UNITED NATIONS (AP) — North Korea accused the United States on Friday of doing nothing to implement issues agreed on at summits between U.S. President Trump and the country’s leader, Kim Jong-un, but said it is placing hope in the U.S. president’s “wise option and bold decision.”
A statement from Foreign Ministry adviser Kim Kye-gwan circulated by North Korea’s U.N. mission came days after Trump said, without elaborating, that another summit meeting with Kim “could happen soon.”
“It draws my keen interest that it is highly topical these days in the U.S. to hold another DPRK-U.S. summit,” the adviser said, using the initials of the country’s official name, the Democratic People’s Republic of Korea.
But he was critical of U.S. inaction since the summits.
While past summits were “historic occasions” for the two leaders “to express their political will to put an end to the hostile relations between the two countries and have peace and stability settled on the Korean peninsula,” Kim Kye-gwan said “no practical follow-up was made to implement the issues agreed upon at the summit talks.”
The Foreign Ministry adviser said North Korea “has made sincere efforts to build trust” and implement the joint Washington-Pyongyang statement issued after the first summit between Kim and Trump in Singapore last year.

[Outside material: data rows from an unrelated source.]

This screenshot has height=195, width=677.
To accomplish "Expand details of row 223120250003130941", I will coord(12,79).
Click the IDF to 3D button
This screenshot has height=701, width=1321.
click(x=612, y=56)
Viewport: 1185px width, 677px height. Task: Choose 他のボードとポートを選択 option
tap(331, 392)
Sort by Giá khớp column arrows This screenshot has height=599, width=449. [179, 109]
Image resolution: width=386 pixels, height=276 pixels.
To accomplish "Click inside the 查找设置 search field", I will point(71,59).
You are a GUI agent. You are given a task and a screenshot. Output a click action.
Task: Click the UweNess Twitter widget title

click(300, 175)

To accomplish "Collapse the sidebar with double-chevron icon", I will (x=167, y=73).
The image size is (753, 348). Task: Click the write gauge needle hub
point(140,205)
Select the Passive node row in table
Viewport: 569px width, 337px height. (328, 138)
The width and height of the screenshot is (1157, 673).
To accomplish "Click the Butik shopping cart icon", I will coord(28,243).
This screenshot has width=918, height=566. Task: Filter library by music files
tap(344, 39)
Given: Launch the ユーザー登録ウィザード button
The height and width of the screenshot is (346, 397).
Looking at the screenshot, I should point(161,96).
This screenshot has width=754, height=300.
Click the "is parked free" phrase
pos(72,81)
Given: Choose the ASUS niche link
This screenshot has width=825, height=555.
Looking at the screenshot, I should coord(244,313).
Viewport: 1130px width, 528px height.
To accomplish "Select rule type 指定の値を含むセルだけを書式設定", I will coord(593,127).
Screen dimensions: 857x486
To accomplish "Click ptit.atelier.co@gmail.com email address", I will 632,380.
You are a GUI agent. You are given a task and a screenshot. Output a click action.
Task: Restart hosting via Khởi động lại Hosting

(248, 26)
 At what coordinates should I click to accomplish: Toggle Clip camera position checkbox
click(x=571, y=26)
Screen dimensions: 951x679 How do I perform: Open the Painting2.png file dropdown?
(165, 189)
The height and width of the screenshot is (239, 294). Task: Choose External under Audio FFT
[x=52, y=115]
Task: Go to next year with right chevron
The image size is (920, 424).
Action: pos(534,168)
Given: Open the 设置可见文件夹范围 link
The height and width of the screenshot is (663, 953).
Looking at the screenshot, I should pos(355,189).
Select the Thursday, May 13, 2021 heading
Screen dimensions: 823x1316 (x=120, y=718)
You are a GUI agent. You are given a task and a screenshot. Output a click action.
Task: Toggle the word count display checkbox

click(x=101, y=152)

He pointed to North Korea’s repatriation of American detainees “who committed hostile acts” against the country and the return of remains of soldiers killed during the 1950-53 Korean War.
“However, the U.S. has done nothing for implementing the joint statement,” the North Korean official said.
On the contrary, he cited the resumption of U.S.-South Korean military drills “which the U.S. president personally pledged to suspend,” and the ratcheting up of U.S. sanctions against the North.
Kim Kye-gwan said it is “hard reality” that politicians in Washington are obsessed with “nuclear disarmament first” by North Korea before sanctions can be lifted and the country “can get access to a bright future.” The adviser said this makes him doubt whether “a new breakthrough” could take place in U.S.-North Korean relations through another summit.
But he left a door open.
“I came to know that President Trump is different from his predecessors in political sense and decision while watching his approach to the DPRK, so I would like to place my hope on President Trump’s wise option and bold decision,” he said.
In his mid-70s, Kim Kye-gwan is a veteran diplomat who led the North Korean delegation at much of the now-dormant six-nation nuclear disarmament talks held in Beijing in 2003-2008.
His statement was issued during the annual meeting of world leaders at the U.N. General Assembly, where North Korea-U.S. relations, which made headlines last year, have been relegated to the background.
In his speech to the global gathering on Tuesday, Trump briefly mentioned North Korea, saying the United States has pursued “bold diplomacy on the Korean Peninsula.”
“I have told Kim Jong-un what I truly believe: that, like Iran, his country is full of tremendous untapped potential, but that to realize that promise, North Korea must denuclearize,” the U.S. president said.
Last year, North Korea’s foreign minister represented his nation at the General Assembly meeting. Without any explanation, North Korea downgraded its presence this year from a minister to the “chief of delegation,” usually the country’s ambassador.
The Pyongyang representative will speak to the 193-member world body on Monday at the General Assembly’s final ministerial session.
North Korea entered talks with the United States last year, saying it was willing to negotiate away its advancing nuclear arsenal in exchange for U.S. security guarantee and sanctions relief.
The North wants a step-by-step disarmament process, in which each of its denuclearization steps is matched by a corresponding U.S. reward. The United States says sanctions on North Korea will remain in place until the country takes significant steps toward denuclearization.
During the Singapore summit, Kim Jong Un promised to work toward complete denuclearization of the Korean Peninsula without providing any timetable or roadmap for disarmament steps. In Singapore, Kim and Trump also agreed to establish new bilateral relations and build a lasting peace on the Korean Peninsula.
They met again in Vietnam in February for a second summit. But that meeting abruptly fell apart after Trump rejected Kim’s request for extensive relief of sanctions in return for dismantling his main nuclear complex, a limited denuclearization step. The two leaders held a brief, impromptu meeting at the Korean border in late June, and agreed to restart talks.
Last week, North Korea’s Foreign Ministry said working-level nuclear talks with the United States could resume in a few weeks. But it said discussions of North Korea’s denuclearization will only be possible when “threats and hurdles endangering our system security and obstructing our development are clearly removed beyond all doubt.”
Edith M. Lederer, chief U.N. correspondent for The Associated Press, has reported on international affairs for nearly a half century. Hyung-Jin Kim reported from Seoul, South Korea.